Esta idea y/o sensación además se puede llevar con éxito sin el despiporre punk de antaño; y es que los que sigan anhelando esta vena que esperen sentados. Retazos haberlos haylos, pero sin excesos. Más bien se le puede calificar de disco pop dulce y deleitoso, pero sin diabetes de por medio, tampoco hay que asustarse. Hasta el single Diane young lo transmite, quizás no de la manera evidente de She & Him, pero sí desde el jolgorio y el desahogo. En Obvious bicycle y su línea de base a modo de grapadora queda patente gracias a un adorable Ezra y una melodía bien trazada, al igual Unbelievers, que aumenta ligeramente las revoluciones y goza de unas inspirada instrumentación y unos teclados que la elevan hasta el infinito. Step, que también conocíamos, es una adorable balada, pero no la mejor del disco, o no al menos de manera absoluta: la emotiva Hannah Hunt no deja títere con cabeza ni corazón sin flecha (¡ese final!).

El momento punk llega de la mano de Finger back, que invita al desfase pero que tampoco tiene el gancho de sus anteriores hits del estilo. Cabalgamos gracias a Worship you, noqueando desde la primera escucha gracias a su alocado ritmo y una locuaz interpretación. La importancia del empleo de voces queda patente en buena parte del disco, pero Ya hey se lleva la palma entre los coros y las voces estilo dibujo animado, además de las modificaciones en la del propio Ezra. La introspección cierra el disco con Hudson, que destaca por unos gloriosos coros a lo Danny Elfman, y Young lion, entre lo terrenal (el piano) y lo etéreo (de nuevo otros grandes coros).

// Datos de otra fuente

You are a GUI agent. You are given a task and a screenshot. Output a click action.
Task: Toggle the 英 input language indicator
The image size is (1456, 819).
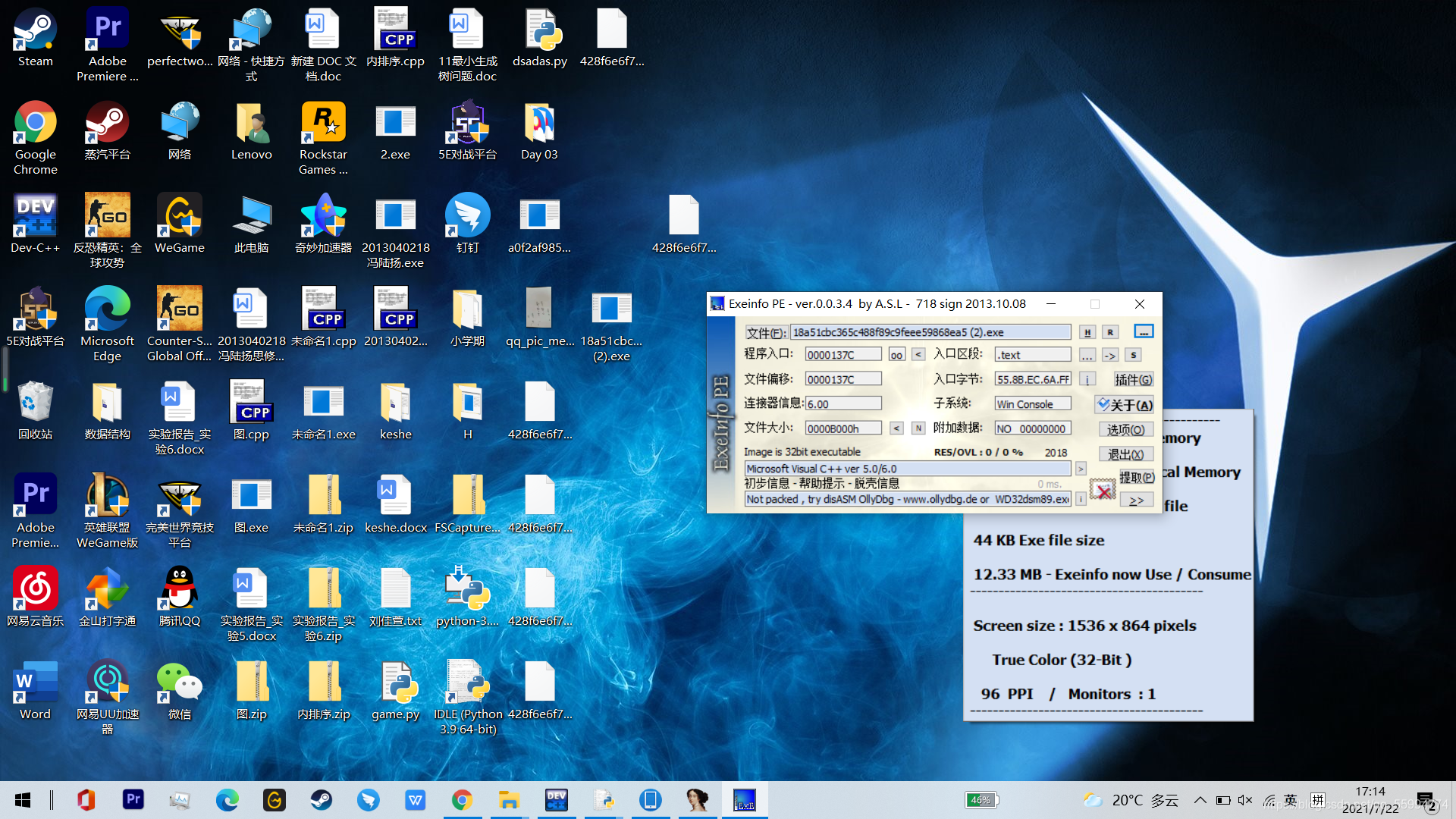click(x=1290, y=800)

La vida no es solo tener casa, coche e hijos; o sí, pero el “cómo” marca la diferencia de una vida anodina y plana a otra rica y estimulante. Y es que este disco insufla ganas de lo segundo, de ser feliz a pesar de los baches, de vivir tu propia vida más allá del qué dirán. Suena todo muy flower-power, pero Vampire Weekend siempre han transmitido una vitalidad auténtica, que cala y que para nada resulta intrascendente como puede parecer si uno se queda en la superficie. Y aunque a veces se les achaque sus orígenes pijos, su obra siempre ha sabido transmitir esta filosofía mucho mejor que otras bandas más descaradamente “rebeldes” o de origen humilde. Si todos los pijos fuesen así el mundo sería un lugar mejor.